9gag is pretty popular in Israel. My coworkers (20yo) still read it, but it was all the rage a few months ago, and in a family dinner my 13yo cousin asked me if I know the site. All this indicates the eternal cycle: 'knew them before it was cool' -> mainstream -> 'omg are you still into that?'
Dubstep (recent example) stopped being cool because it went mainstream. Memes will not stop being cool - image macros are the laziest way to get information - but 9gag (unless they do something crazy) will become just a site. Remember the esoteric tumblrs?
 - http://www.youtube.com/watch?v=mghhLqu31cQ
This company will never be nearly as big as Reddit but it seems to me that they're going to become more of a media company than a democratised news platform.
We'll start to see 9GAG Magazine, the book and TV shows. Like SocialCam, if Facebook cuts off timeline access I imagine they'll see a huge drop in engagement.
Although anyone can submit content it's very much editorialised and I think that will become more about submitting content for the editors.
A huge problem they're going to face as they branch out is copyright. They're trying to make a more legitimate FunnyJunk and this requires them to start looking at revshare and how they deal with copyright as they're promoting copyright content rather than it just being user added.
Content is created in the chaos that is discussion boards (4chan, SA before that). Then it is peer reviewed on aggregators (Reddit, Digg before that), and finally it is distributed to the masses in an easy to read format (9gag, tumblr, FB, etc.)
The problem is the lower the food chain you go the greater the resentment you see people have. People on reddit hate 9gag, people on reddit.com/new hate redditors that only view the front page, people on 4chan hate redditors for copying (or stealing) their memes. And everyone hates that the original message/humor gets lost or diluted each time to goes up a level.

## [YOUR ASSIGNMENT]
Copy out the whole 9gag discussion above word for word, keeping every line as it is.

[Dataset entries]
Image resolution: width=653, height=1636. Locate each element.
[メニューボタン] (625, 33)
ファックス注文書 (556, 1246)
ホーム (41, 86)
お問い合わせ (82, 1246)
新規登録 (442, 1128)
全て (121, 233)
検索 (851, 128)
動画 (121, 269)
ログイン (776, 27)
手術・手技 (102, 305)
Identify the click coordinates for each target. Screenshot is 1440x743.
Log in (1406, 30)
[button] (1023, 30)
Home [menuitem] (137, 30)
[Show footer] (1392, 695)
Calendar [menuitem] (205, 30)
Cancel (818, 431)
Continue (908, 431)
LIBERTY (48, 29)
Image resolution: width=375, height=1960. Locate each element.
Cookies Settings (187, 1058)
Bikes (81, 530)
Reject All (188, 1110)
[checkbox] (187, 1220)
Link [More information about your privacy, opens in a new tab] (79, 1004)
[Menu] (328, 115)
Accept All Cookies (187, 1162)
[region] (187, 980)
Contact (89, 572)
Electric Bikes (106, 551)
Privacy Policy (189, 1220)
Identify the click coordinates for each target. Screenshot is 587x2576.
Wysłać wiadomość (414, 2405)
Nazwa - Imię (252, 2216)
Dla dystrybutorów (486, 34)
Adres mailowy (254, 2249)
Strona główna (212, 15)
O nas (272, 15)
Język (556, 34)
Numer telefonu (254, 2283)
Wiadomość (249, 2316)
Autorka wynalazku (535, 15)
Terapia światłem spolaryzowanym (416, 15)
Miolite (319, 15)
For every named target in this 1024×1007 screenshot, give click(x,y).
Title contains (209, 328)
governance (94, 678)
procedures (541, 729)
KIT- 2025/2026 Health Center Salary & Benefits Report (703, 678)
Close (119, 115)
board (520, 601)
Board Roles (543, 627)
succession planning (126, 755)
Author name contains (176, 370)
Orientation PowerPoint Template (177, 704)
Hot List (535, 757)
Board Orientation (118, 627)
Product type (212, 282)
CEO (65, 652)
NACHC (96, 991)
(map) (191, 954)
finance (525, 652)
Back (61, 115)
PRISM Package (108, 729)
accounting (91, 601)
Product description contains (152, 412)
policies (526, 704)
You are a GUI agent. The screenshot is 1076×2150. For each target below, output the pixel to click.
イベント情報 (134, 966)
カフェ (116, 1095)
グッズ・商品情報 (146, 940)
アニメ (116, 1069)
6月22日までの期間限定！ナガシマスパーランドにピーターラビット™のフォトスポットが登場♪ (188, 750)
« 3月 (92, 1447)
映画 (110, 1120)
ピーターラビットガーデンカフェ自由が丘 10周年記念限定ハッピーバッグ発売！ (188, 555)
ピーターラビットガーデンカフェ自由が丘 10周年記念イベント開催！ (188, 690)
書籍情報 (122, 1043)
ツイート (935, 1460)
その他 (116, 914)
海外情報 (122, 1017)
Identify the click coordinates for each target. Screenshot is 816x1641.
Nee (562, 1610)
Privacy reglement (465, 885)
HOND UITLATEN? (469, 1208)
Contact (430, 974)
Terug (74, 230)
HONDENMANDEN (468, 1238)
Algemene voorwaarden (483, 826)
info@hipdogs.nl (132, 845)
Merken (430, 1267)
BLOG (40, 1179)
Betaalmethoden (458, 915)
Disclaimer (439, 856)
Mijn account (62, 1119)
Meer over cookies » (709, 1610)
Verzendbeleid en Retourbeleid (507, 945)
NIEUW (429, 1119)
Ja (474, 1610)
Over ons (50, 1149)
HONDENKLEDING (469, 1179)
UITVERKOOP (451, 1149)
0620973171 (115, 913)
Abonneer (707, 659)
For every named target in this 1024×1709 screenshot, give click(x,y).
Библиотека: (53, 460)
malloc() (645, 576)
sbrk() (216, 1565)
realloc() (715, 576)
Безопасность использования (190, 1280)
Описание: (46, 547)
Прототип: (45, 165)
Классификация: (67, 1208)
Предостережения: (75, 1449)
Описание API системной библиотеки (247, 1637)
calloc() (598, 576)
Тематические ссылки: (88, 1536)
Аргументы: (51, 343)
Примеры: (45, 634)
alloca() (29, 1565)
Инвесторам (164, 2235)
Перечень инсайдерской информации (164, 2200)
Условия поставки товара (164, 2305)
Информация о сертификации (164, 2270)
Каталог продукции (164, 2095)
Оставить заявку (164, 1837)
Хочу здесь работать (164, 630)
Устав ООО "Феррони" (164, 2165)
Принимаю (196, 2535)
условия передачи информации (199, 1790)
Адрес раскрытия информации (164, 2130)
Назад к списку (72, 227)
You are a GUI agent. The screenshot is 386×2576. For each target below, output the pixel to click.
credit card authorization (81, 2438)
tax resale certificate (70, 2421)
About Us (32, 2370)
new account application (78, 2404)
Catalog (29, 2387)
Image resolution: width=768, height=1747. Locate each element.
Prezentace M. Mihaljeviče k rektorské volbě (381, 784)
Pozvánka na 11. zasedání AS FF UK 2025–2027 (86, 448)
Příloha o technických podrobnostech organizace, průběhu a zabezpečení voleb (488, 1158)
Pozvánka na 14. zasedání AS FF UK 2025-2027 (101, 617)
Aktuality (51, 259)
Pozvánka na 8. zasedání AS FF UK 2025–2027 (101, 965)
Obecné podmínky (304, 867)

## [RESPONSE]
9gag is pretty popular in Israel. My coworkers (20yo) still read it, but it was all the rage a few months ago, and in a family dinner my 13yo cousin asked me if I know the site. All this indicates the eternal cycle: 'knew them before it was cool' -> mainstream -> 'omg are you still into that?'
Dubstep (recent example) stopped being cool because it went mainstream. Memes will not stop being cool - image macros are the laziest way to get information - but 9gag (unless they do something crazy) will become just a site. Remember the esoteric tumblrs?
 - http://www.youtube.com/watch?v=mghhLqu31cQ
This company will never be nearly as big as Reddit but it seems to me that they're going to become more of a media company than a democratised news platform.
We'll start to see 9GAG Magazine, the book and TV shows. Like SocialCam, if Facebook cuts off timeline access I imagine they'll see a huge drop in engagement.
Although anyone can submit content it's very much editorialised and I think that will become more about submitting content for the editors.
A huge problem they're going to face as they branch out is copyright. They're trying to make a more legitimate FunnyJunk and this requires them to start looking at revshare and how they deal with copyright as they're promoting copyright content rather than it just being user added.
Content is created in the chaos that is discussion boards (4chan, SA before that). Then it is peer reviewed on aggregators (Reddit, Digg before that), and finally it is distributed to the masses in an easy to read format (9gag, tumblr, FB, etc.)
The problem is the lower the food chain you go the greater the resentment you see people have. People on reddit hate 9gag, people on reddit.com/new hate redditors that only view the front page, people on 4chan hate redditors for copying (or stealing) their memes. And everyone hates that the original message/humor gets lost or diluted each time to goes up a level.